§ WHAT YOU SHOULD DO
Narrow the data below down to the lines containing "computer".

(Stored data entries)
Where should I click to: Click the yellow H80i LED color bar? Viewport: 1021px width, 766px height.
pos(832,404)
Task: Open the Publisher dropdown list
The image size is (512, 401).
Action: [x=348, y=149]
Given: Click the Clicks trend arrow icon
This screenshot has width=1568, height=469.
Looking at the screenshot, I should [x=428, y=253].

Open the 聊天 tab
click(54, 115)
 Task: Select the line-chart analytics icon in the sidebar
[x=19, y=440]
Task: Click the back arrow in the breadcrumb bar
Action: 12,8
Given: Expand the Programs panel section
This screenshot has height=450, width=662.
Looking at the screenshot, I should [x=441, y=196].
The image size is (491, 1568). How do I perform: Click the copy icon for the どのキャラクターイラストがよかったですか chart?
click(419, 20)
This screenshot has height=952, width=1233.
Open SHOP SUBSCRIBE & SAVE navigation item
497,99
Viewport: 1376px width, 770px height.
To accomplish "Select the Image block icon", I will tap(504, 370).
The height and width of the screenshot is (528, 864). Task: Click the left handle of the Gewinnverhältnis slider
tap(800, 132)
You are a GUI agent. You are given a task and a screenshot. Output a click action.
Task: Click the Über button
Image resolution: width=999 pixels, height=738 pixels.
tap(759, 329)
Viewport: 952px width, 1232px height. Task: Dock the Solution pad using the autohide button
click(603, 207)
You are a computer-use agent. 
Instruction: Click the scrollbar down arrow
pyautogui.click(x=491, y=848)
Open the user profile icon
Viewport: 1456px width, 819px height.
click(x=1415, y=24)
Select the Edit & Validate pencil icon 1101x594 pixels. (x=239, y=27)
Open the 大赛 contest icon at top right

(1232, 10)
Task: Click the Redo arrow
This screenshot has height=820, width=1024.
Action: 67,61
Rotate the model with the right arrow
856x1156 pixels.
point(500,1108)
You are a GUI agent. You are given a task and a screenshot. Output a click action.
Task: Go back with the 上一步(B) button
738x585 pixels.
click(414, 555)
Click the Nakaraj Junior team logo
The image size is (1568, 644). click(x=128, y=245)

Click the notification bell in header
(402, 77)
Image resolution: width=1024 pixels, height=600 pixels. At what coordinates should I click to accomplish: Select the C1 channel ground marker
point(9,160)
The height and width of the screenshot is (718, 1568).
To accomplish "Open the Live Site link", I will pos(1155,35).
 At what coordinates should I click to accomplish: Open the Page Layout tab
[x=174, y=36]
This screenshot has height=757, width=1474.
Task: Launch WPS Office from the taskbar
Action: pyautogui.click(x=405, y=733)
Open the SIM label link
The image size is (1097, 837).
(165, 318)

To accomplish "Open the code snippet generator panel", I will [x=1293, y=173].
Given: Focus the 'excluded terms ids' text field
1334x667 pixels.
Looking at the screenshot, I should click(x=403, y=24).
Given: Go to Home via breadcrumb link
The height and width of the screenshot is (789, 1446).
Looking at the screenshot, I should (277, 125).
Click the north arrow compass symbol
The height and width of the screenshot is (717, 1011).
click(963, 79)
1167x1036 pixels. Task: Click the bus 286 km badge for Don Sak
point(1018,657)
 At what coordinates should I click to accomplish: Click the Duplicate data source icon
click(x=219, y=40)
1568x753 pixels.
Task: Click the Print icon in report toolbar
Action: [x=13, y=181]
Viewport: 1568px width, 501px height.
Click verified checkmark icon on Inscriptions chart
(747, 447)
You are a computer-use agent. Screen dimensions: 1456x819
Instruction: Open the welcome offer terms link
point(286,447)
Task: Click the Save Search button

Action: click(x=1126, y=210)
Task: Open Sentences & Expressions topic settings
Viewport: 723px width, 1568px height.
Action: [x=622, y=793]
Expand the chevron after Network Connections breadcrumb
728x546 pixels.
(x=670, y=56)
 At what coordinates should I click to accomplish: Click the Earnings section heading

§ TASK OUTPUT
You are a computer-use agent. 
You are a computer-use agent. Screen dimensions: 1456x819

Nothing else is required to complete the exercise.